Print the data below exactly, but only the lines from the one containing "You are a computer-use agent." down to the one containing "Given: Click the help icon beside Single Page", inclusive.

LISTED RECORDS section start

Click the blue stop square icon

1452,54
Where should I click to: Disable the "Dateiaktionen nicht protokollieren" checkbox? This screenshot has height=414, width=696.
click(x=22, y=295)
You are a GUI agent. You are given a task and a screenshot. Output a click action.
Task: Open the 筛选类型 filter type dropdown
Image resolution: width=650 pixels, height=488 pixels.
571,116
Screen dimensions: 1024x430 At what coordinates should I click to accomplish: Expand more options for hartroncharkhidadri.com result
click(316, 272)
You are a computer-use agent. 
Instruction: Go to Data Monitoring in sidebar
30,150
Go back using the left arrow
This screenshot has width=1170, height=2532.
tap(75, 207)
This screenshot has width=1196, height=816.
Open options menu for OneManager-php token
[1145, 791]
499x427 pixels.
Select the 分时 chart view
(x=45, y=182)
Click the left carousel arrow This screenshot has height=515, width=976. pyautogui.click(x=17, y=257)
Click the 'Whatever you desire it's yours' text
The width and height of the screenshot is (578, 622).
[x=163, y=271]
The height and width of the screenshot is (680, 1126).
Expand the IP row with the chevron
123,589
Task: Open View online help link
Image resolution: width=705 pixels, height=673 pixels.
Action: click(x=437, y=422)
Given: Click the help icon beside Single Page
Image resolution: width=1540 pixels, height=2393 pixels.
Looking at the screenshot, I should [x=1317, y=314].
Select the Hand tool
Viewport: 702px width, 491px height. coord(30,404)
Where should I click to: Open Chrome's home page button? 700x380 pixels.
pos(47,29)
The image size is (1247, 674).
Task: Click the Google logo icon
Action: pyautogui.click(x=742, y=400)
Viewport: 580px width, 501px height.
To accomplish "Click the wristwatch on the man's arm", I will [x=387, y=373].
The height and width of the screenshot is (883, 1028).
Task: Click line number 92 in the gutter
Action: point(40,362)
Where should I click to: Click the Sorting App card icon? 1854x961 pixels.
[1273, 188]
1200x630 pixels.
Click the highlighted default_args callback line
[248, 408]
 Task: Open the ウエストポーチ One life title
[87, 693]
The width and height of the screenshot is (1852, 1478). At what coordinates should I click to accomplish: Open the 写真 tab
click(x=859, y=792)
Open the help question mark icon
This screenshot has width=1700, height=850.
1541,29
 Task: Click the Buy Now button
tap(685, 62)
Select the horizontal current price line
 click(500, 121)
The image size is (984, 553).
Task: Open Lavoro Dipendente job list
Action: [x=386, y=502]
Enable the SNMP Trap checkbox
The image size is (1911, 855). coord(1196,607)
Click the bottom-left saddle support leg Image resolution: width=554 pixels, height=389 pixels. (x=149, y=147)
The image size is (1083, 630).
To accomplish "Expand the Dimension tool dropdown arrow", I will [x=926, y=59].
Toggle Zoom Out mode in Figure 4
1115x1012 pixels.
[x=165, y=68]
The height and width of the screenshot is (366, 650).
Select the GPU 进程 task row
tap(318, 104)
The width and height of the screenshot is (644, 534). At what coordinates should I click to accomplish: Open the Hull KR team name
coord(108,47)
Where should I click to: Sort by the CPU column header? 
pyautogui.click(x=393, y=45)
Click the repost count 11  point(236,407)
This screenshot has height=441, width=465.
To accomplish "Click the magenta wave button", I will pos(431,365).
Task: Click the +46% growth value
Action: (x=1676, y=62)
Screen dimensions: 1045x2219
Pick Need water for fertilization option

LISTED RECORDS section end

• [SOLUTION]:
You are a computer-use agent. 
Instruction: Go to Data Monitoring in sidebar
30,150
Go back using the left arrow
This screenshot has width=1170, height=2532.
tap(75, 207)
This screenshot has width=1196, height=816.
Open options menu for OneManager-php token
[1145, 791]
499x427 pixels.
Select the 分时 chart view
(x=45, y=182)
Click the left carousel arrow This screenshot has height=515, width=976. pyautogui.click(x=17, y=257)
Click the 'Whatever you desire it's yours' text
The width and height of the screenshot is (578, 622).
[x=163, y=271]
The height and width of the screenshot is (680, 1126).
Expand the IP row with the chevron
123,589
Task: Open View online help link
Image resolution: width=705 pixels, height=673 pixels.
Action: click(x=437, y=422)
Given: Click the help icon beside Single Page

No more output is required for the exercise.